** Opening Quoted passage block **
104P - Choline transporter-like protein 1 is a novel molecular target for the treatment of hepatocellular carcinoma


06 Mar 2023


Cocktail & Poster Display session


Masato Inazu


Annals of Oncology (2023) 8 (1suppl_2): 100898-100898. 10.1016/esmoop/esmoop100898


M. Inazu1, A. Hase1, N. Tajima2, T. Yamanaka2

Author affiliations

  • 1 Institute Of Medical Science, Tokyo Medical University, 160-8402 - Tokyo/JP
  • 2 Department Of Molecular Preventive Medicine, Tokyo Medical University, 160-8402 - Shinjuku-ku/JP


This content is available to ESMO members and event participants.

Abstract 104P


Hepatocellular carcinoma (HCC), the most common type of primary liver cancer, has a high incidence and mortality rate, and it is desirable to develop new therapeutic agents to overcome unmet medical needs. Choline is essential for the synthesis of phospholipids, the main component of cell membranes, and abnormal choline accumulation in cancer cells is strongly correlated with malignant tumor growth. Recently, choline transporter-like protein 1 (CTL1), which is highly expressed in cancer cells, has attracted attention as a novel target molecule in cancer therapy. In this study, we analyzed the functional expression of choline transporters in human HCC cells and investigated the antitumor effects of CTL1 inhibitors.


The characteristics of [3H]choline uptake were examined using a highly differentiated human HCC cell line, HuH-7.Expression analysis of choline transporters was performed by RT-PCR and Western blotting. Cell viability and caspase-3/7 activity were measured using the CellTiter-Glo Luminescent Cell Viability Assay and Caspase-Glo 3/7 Assay System, respectively.
** Closing Quoted passage block **
** Opening Data provided block **
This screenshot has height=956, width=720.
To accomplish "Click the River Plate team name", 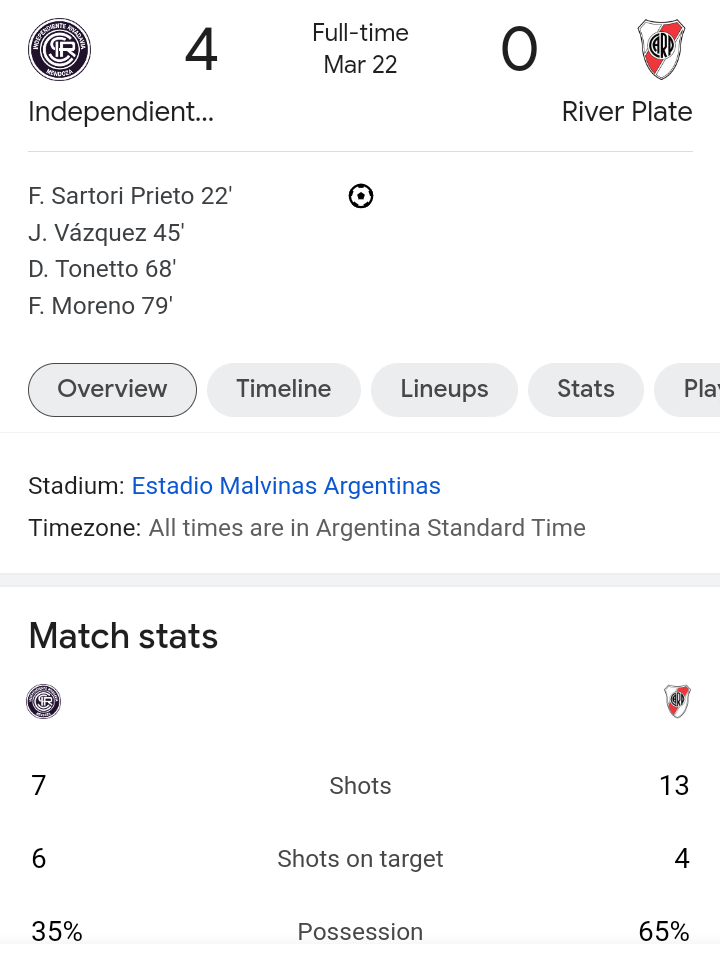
** Closing Data provided block **
### What you need to do
1. Answer these questions about the abstract on choline transporters in liver cancer:
(a) Which human HCC cell line was used to study [3H]choline uptake?
(b) What is choline described as essential for?
(c) Which assay measured caspase-3/7 activity?
2. Continue the abstract on choline transporters in hepatocellular carcinoma from its last sentence.

### Answers to this exercise
1.
(a) HuH-7, a highly differentiated human HCC cell line.
(b) The synthesis of phospholipids, the main component of cell membranes.
(c) The Caspase-Glo 3/7 Assay System.

2.
CTL1 was highly expressed in HuH-7 cells and localized to the cell membrane. [3H]Choline uptake was Na+-independent and pH-dependent, via a single transport system. Annexin V-positive cells were observed when cells were cultured in choline-deficient conditions. CTL1 inhibitors decreased cell viability, increased caspase-3/7 activity, and inhibited migration of HuH-7 cells. CTL1 inhibitors activated the sphingomyelinase/ceramide pathway, and ceramide inhibited cell survival and increased caspase-3/7 activity.


The transport of extracellular choline is mediated by CTL1 in HuH-7 cells, and inhibition of CTL1 function induces apoptosis, suggesting that CTL1 may be a new target molecule for cancer therapy. Furthermore, CTL1 inhibitors induced apoptotic cell death through the ceramide pathway, suggesting that it may be a novel therapeutic agent for liver cancer. It also has an inhibitory effect on the migration of HuH-7 cells and is expected to suppress lymph node metastasis in HCC patients.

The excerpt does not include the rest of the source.